Il ritorno dello showman nella puntata successiva è stato accompagnato da una dichiarazione programmatica: “Non sono un violento, alzo la voce ma non le mani.” Ha rivendicato il diritto di intervenire con passione su temi che — a suo avviso — non ammettono ambiguità: quando si parla di violazioni dei diritti umani, sostiene, il semplice contraddittorio può diventare una forma di complicità.

Le parole che infiammano il dibattito

L’affermazione che la pace sottoscritta sia una mera firma di Donald Trump ha un duplice effetto: da un lato delegittima il processo negoziale, dall’altro suggerisce l’idea che dietro l’apparente concordia ci sia un disegno strategico ben più complesso. Implicita è la critica al ruolo del leader statunitense come architetto ultimo degli eventi internazionali.

L’ipotesi che “sia tutto finto” e che persino gli edifici distrutti siano stati costruiti per essere colpiti — secondo la tesi — è un’immagine potente e controversa, che richiama teorie cospirazioniste e alimenta il sospetto diffuso verso le versioni ufficiali. Infine, l’avvertimento che “con il primo fiammifero riparte tutto” rimette in gioco l’idea che la pace sia fragile, momentanea, e che solo un intervento brutale (o un atto scatenante) possa ridarle vigore.

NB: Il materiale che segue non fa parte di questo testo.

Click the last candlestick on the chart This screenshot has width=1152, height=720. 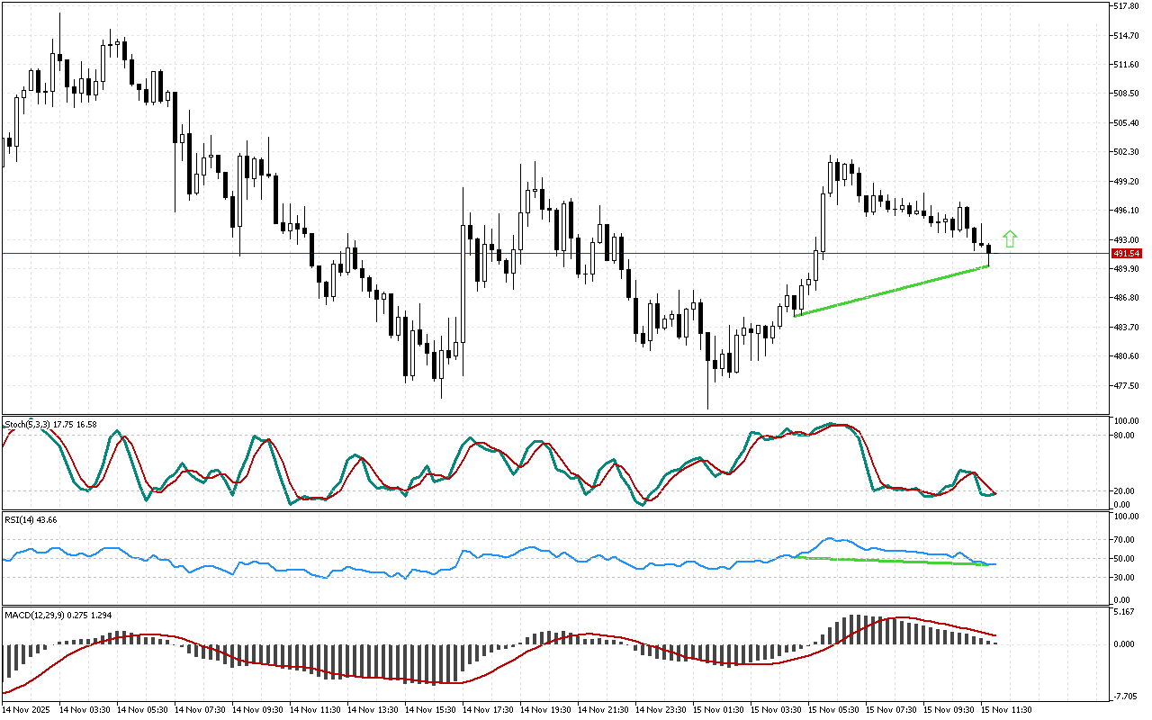(x=989, y=252)
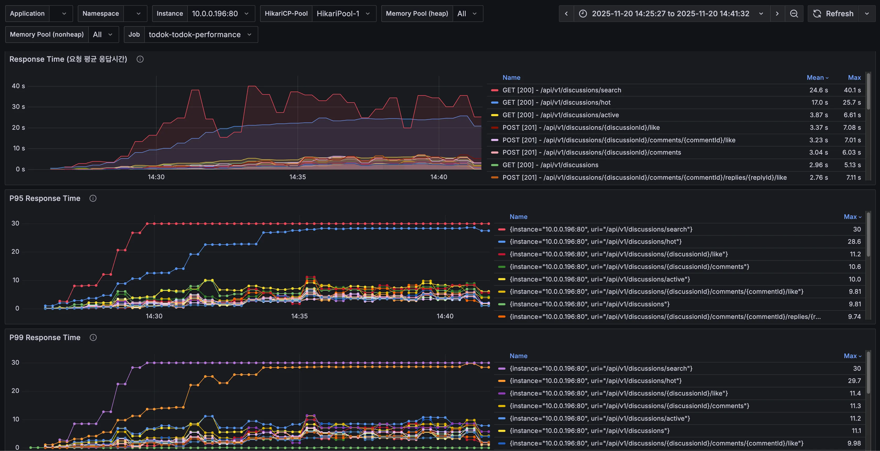Viewport: 880px width, 451px height.
Task: Shift time range forward arrow
Action: (x=777, y=14)
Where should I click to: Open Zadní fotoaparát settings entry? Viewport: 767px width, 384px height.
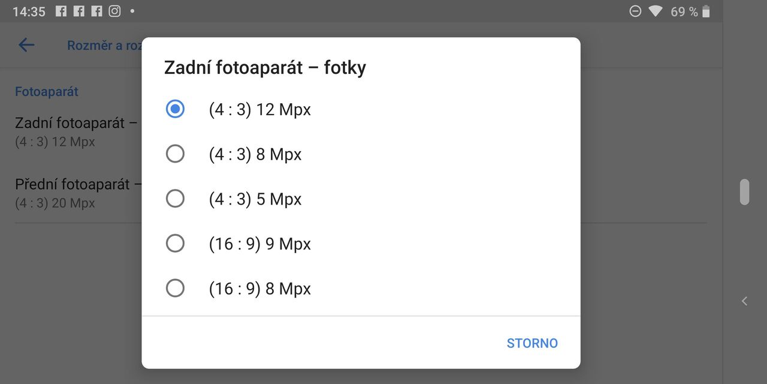point(72,131)
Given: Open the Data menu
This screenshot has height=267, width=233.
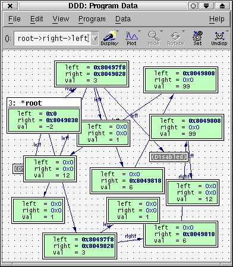Looking at the screenshot, I should point(123,19).
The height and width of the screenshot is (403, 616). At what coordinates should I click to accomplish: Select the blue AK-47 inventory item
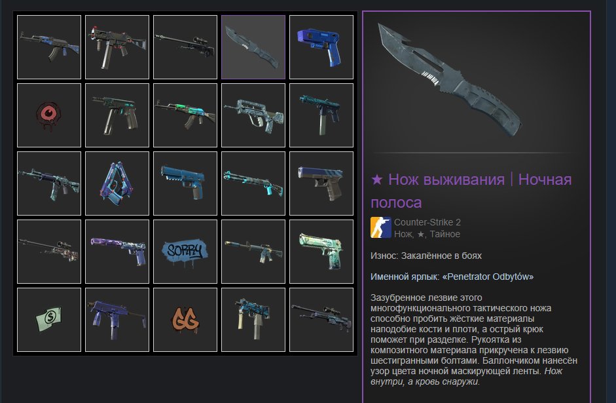tap(49, 47)

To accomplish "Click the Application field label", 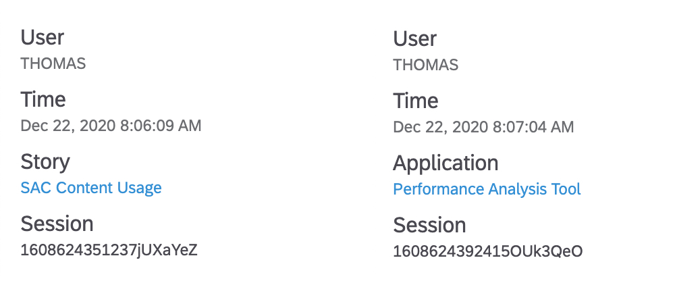I will click(x=446, y=163).
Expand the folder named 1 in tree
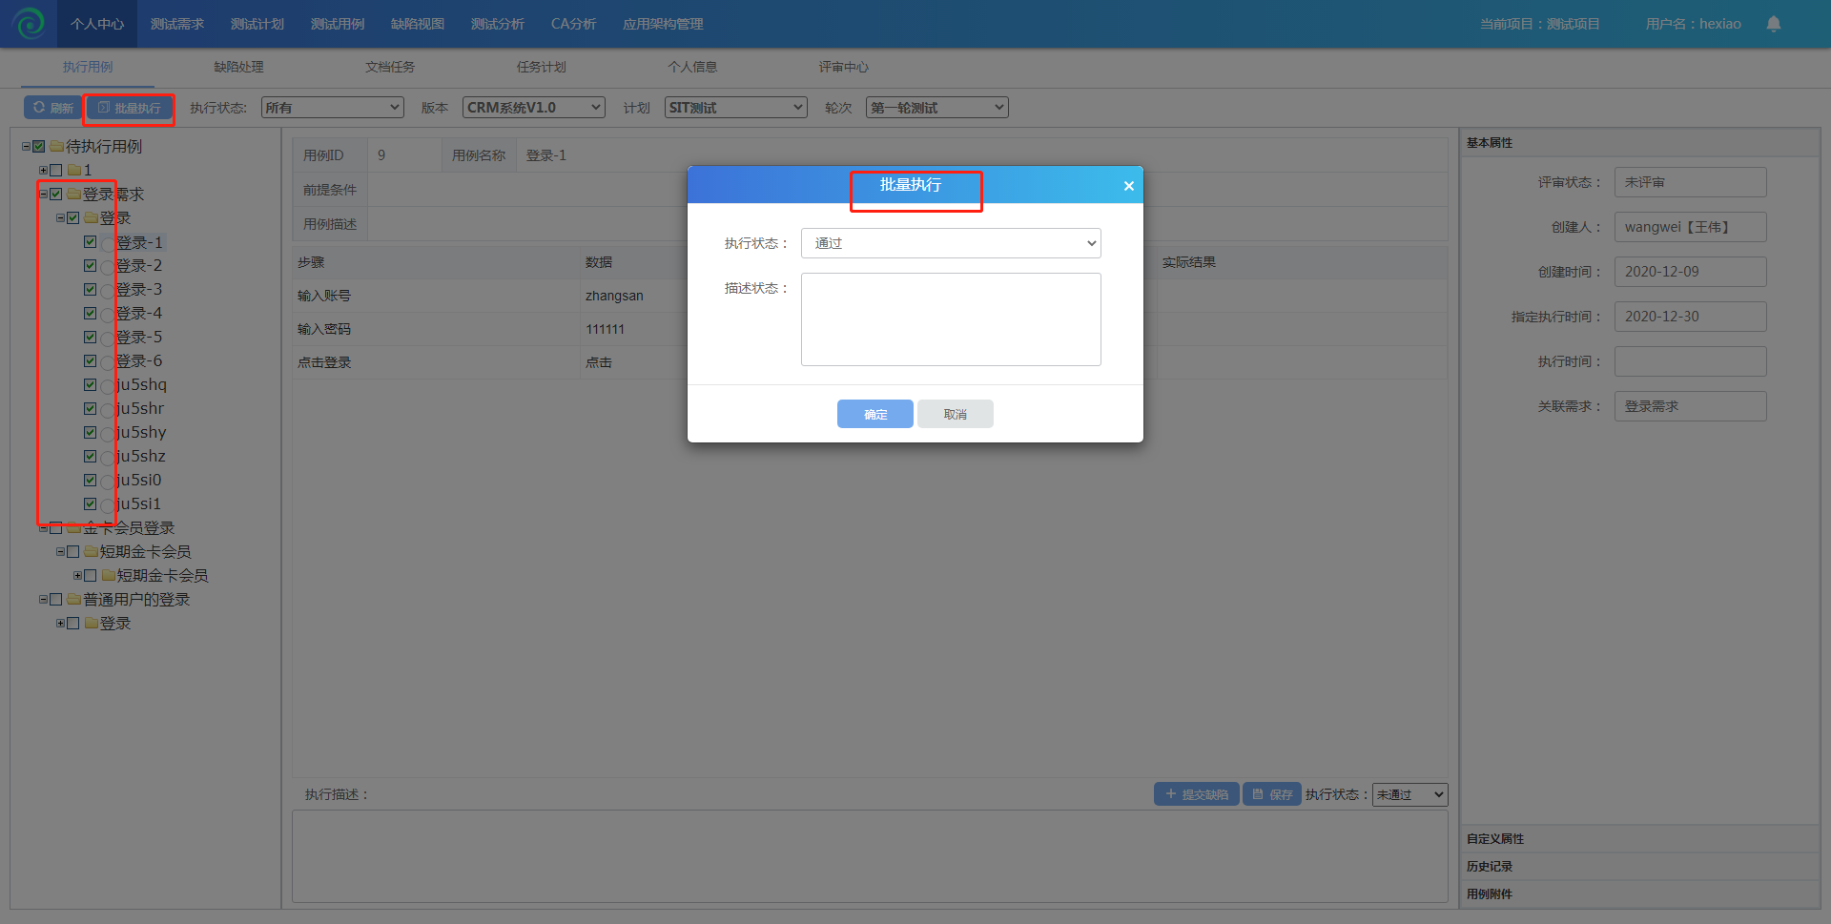Image resolution: width=1831 pixels, height=924 pixels. 43,171
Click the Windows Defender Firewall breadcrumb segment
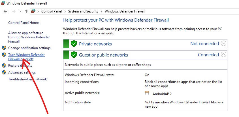 coord(125,11)
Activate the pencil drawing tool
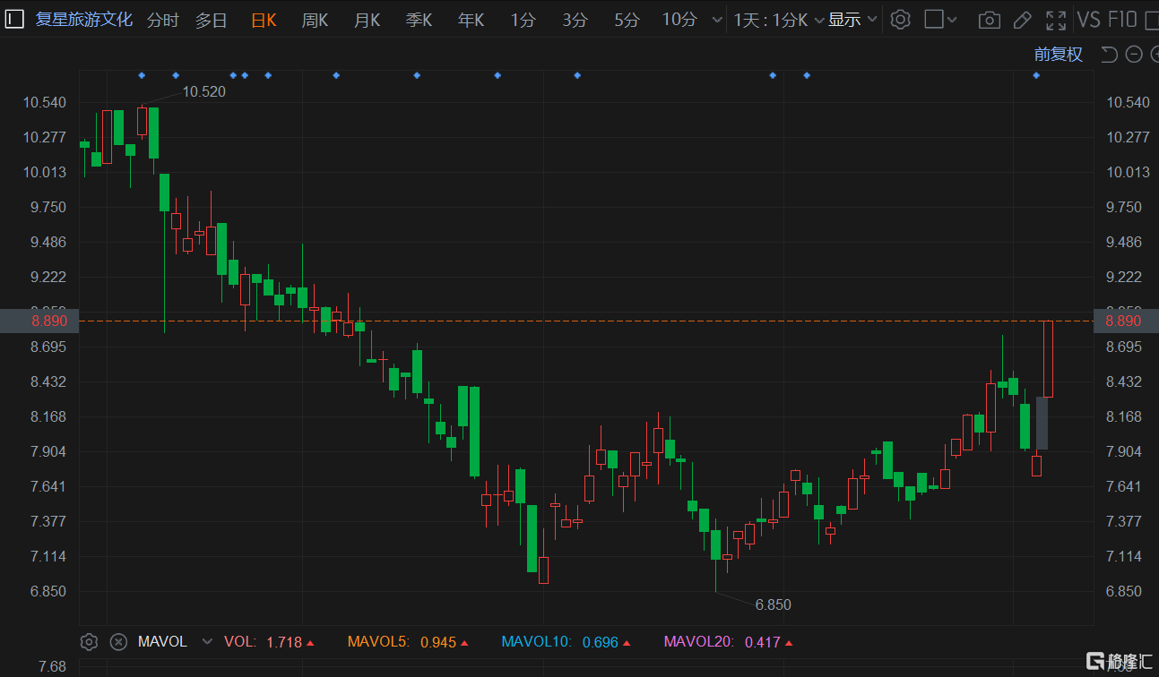This screenshot has width=1159, height=677. pyautogui.click(x=1022, y=20)
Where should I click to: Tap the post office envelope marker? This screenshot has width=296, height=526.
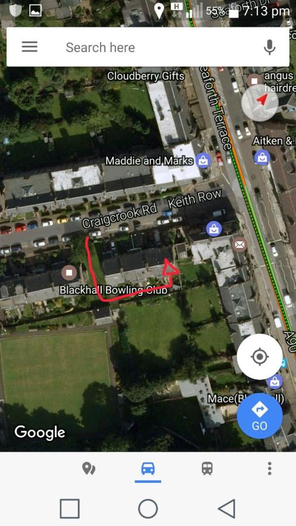point(239,245)
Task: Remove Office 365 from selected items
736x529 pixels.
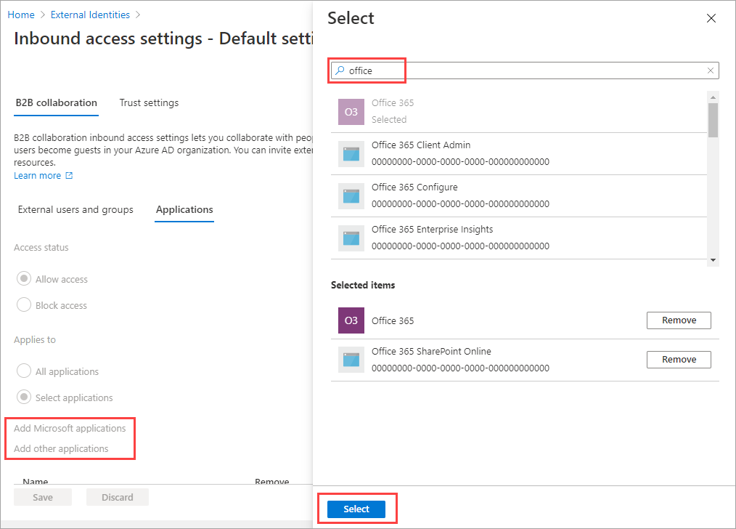Action: [x=679, y=320]
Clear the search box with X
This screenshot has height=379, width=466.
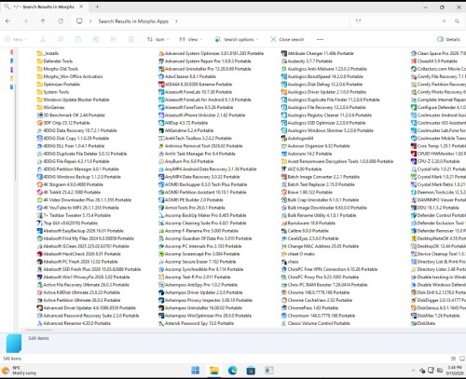[445, 21]
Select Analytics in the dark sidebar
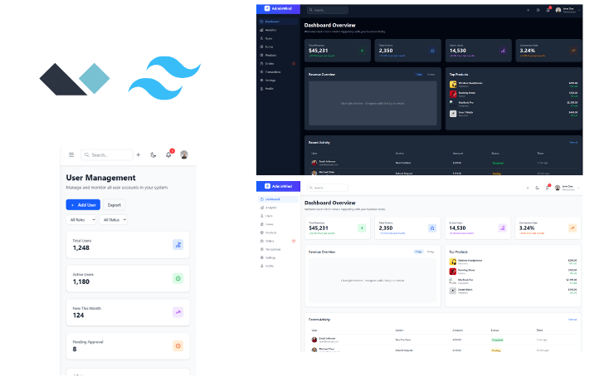Image resolution: width=614 pixels, height=382 pixels. point(271,30)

Queste frasi funzionano da detonatore: polarizzano l’opinione pubblica, spingono sostenitori e detrattori a schierarsi e trasformano un intervento televisivo in un momento di confronto sociale.

Reazioni e critiche

Le reazioni sono arrivate istantaneamente. Sui social, molti hanno difeso il coraggio di Iacchetti nel rompere gli schemi del “politicamente corretto” e nel schierarsi apertamente. Alcuni utenti hanno evidenziato come, in tempi in cui i media oscillano tra neutralità apparente e sensazionalismo, servano voci che non temono la rottura dell’equilibrio. D’altra parte, non sono mancati i critici, che accusano il comico di esagerazione, strumentalizzazione e mancanza di rigore nei suoi riferimenti ai fatti.

Nel mondo politico e intellettuale, alcuni commentatori hanno preso le distanze da quella retorica: sottolineano come insinuazioni su “business della guerra” e manipolazioni architettate da poteri forti rischino di alimentare sfiducia e diffidenza verso ogni mediazione.

Anche Mizrahi non è rimasto in silenzio: ha definito Iacchetti “monologo”, accusandolo di non lasciare spazio al confronto. Secondo lui, il comico non avrebbe voluto dibattito, ma una tribuna.

Tra spettacolo e responsabilità

Il caso Iacchetti pone una domanda più ampia: quale ruolo può e deve avere un personaggio televisivo, specialmente quando tocca questioni geopolitiche e umanitarie? È lecito usare toni forti? Fino a che punto la satira, il comico o l’opinionista possono spingersi senza essere ridotti a strumenti di propaganda?

Da un lato, l’intervento è un esempio di giornalismo partecipativo, in cui la voce dell’ospite — anche se celebre — diventa motore del dibattito. Dall’altro, rischia di trasformarsi in spettacolo emotivo, dove l’effetto polarizzante prevale sulla riflessione.

In ogni caso, la sua affermazione — quella che dubitava delle stesse fondamenta della pace — è diventata un grimaldello per riaprire discussioni sul potere, l’informazione e la verità.